• [WORK REQUIRED]: Write out the entries below in full, exactly as given.

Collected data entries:
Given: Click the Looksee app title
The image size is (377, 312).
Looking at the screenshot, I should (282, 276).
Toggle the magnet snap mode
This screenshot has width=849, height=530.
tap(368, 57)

• [WRITTEN SOLUTION]:
Given: Click the Looksee app title
The image size is (377, 312).
Looking at the screenshot, I should (282, 276).
Toggle the magnet snap mode
This screenshot has width=849, height=530.
tap(368, 57)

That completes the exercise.